**TASKS**
A. List the publications that the commentary below on the Obama vs. Ryan budget comparison says James Pethokoukis has written for.
B. Write the next part of the commentary below on the Obama vs. Ryan budget comparison, picking up after its last sentence.

**QUOTED PASSAGE**
+---+

Blue and Green World Map wallpaper – Obama vs. Ryan, What apples-to-apples budget comparison?

Blue and Green World Map wallpaper

James Pethokoukis, an economics pundit who has written for the right-wing The Weekly Standard, Commentary and Investor’s Business Daily posted this on Reuters,  The $4 trillion gap: Obama vs. Ryan, an apples-to-apples budget comparison. His conclusion is all one needs to know as to why far Right blogs across the net were thrilled to find some straw to gasp after the beating Paul Ryan’s Road Map to Hell took for eviscerating Medicare and relying on some preposterous modeling, that for example, relied on a 2.3% unemployment rate by 2021. Most economists agree that the U.S. and most modern western free market economies can expect 4 or 5 percent unemployment under the best of circumstances ( some of it is just structural – seasonal workers, workers in career transitions, etc). A  couple red lights should go off for critical readers of Pethokoukis’s interpretation of a study he says was done by Goldman-Sachs.

* Where is that Goldman Sachs Study? Hard to argue with numbers that you can’t crunch. I would agree that the Obama budget proposals are stretchy or vague. Those numbers are probably some version of the Fiscal Commission’s proposal (Simpson-Bowles). But may also include some of the Bipartisan Policy Center’s plan (Rivlin-Domenici) plan. So if we’re to uphold the spirit of apples to apples comparison, implying bare knuckles honesty and critical analysis. How do does  Pethokoukis and his spiritual economics guru find an absolute difference between the Obama plan and the Road Map plan of $3.9 trillion dollars in federal savings over exactly ten years.

+---+

**THE DATA**
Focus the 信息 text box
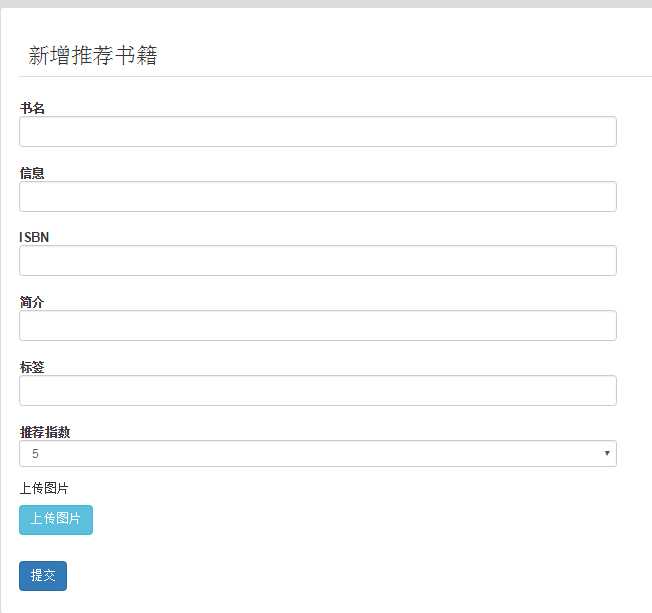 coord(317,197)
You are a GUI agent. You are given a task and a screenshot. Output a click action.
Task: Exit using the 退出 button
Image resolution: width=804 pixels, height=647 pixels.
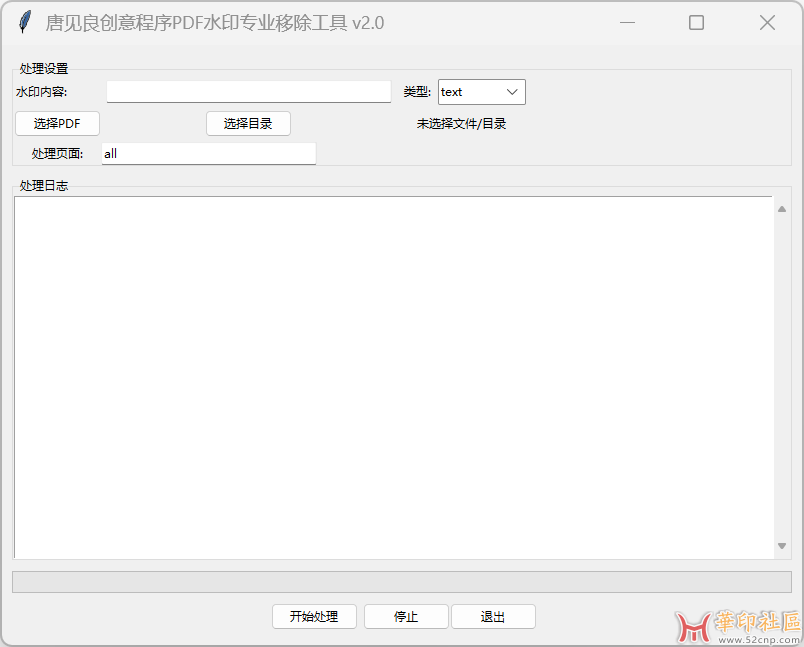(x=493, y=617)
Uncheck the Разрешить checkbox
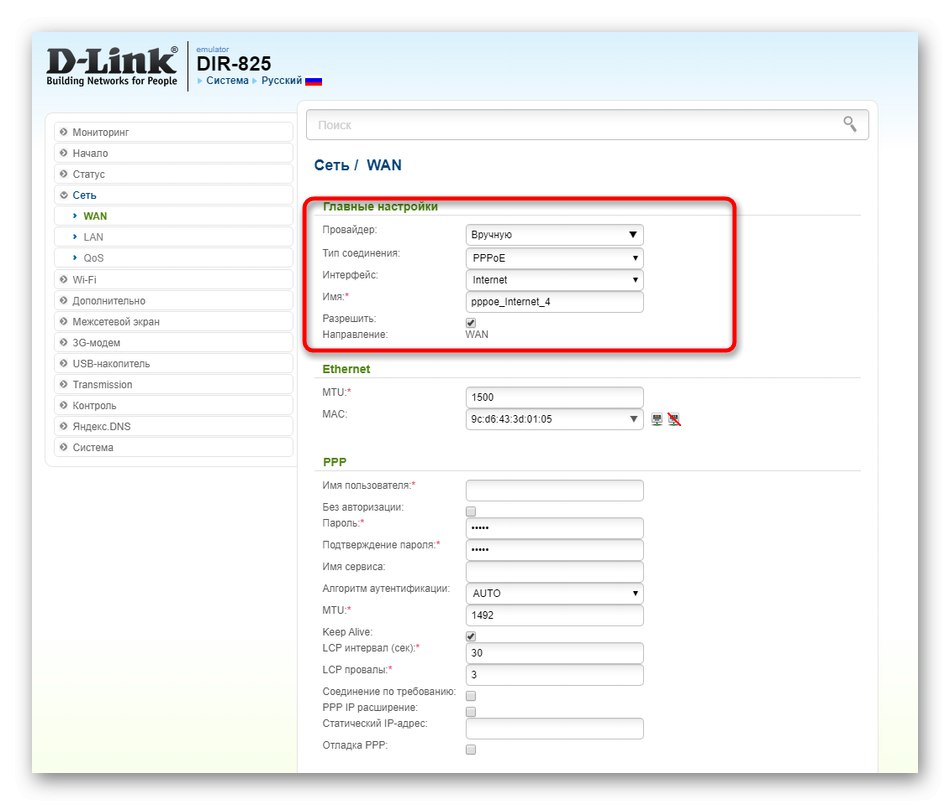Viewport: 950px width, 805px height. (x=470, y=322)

+---+

**ANSWERS PER TASK**
A. The Weekly Standard, Commentary, Investor’s Business Daily

B.
* Pethokoukis says “2) To do an apples-to-apples comparison, it’s necessary to a) plot them over the same time span; b) compare them against the same baseline and c) adjust them for similar economic assumptions. Goldman Sachs does the first two steps for me. It plots both plans vs. what the CBO calls its “alternate” baseline — the one it thinks most likely. (For instance, it does not assume all the Bush tax cuts get repealed like the main CBO baseline does.) Goldman thinks that’s what the White House did, too.” No mention here of the assumptions he is making about the Ryan plan. One of the reasons that it has been criticized is that Ryan asked for a CBO analysis where he told the CBO to make certain assumptions. Where is the Goldman Sachs analysis that does a comparison with a budget plan Obama proposed back in February with and without Ryan’s arm twisting to get better numbers.

Why is the CBO assuming that? Because Ryan’s staff told it to, without indicating how that revenue would actually be raised:

The path for revenues as a percentage of GDP was specified by Chairman Ryan’s staff. The path rises steadily from about 15 percent of GDP in 2010 to 19 percent in 2028 and remains at that level thereafter. There were no specifications of particular revenue provisions that would generate that path.

If you tell the CBO to assume a certain amount of revenue will be raised, it does, even if that revenue is wildly optimistic. Ryan did the same thing when he had the CBO score his Roadmap For America’s Future. He told the CBO to assume that the plan would raise 19 percent of GDP in revenue, and the CBO based the rest of its numbers on that assumption. But when the Tax Policy Center ran the numbers, it found the Roadmap would raise far less than Ryan said it would:

Assuming taxpayers choose their preferred tax system, revenue would average 16.1 percent of GDP between fiscal years 2011 and 2015, rising to 16.6 percent by 2020, compared with 20.2 percent under CBO’s January 2010 baseline. The fall in revenue would result primarily from the lower individual income tax rates and the exemption of capital income.

Without the level of revenue specified, Ryan’s Roadmap wouldn’t set the country on a path to reducing the debt, with debt growing to 175 percent of GDP. Are the revenue assumptions for Ryan’s 2012 budget any better? If they’re not — and we have no reason to believe they are, given Ryan’s previous performance — the radical cuts that Ryan has in mind will fail to reduce the country’s debt.

* Goldman and Pethokoukis admit they are making speculative assumptions about the expiration of the Bush tax cuts. Pethokoukis is making the assumptions about revenue that Ryan wants everyone to make. Gee, how accommodating.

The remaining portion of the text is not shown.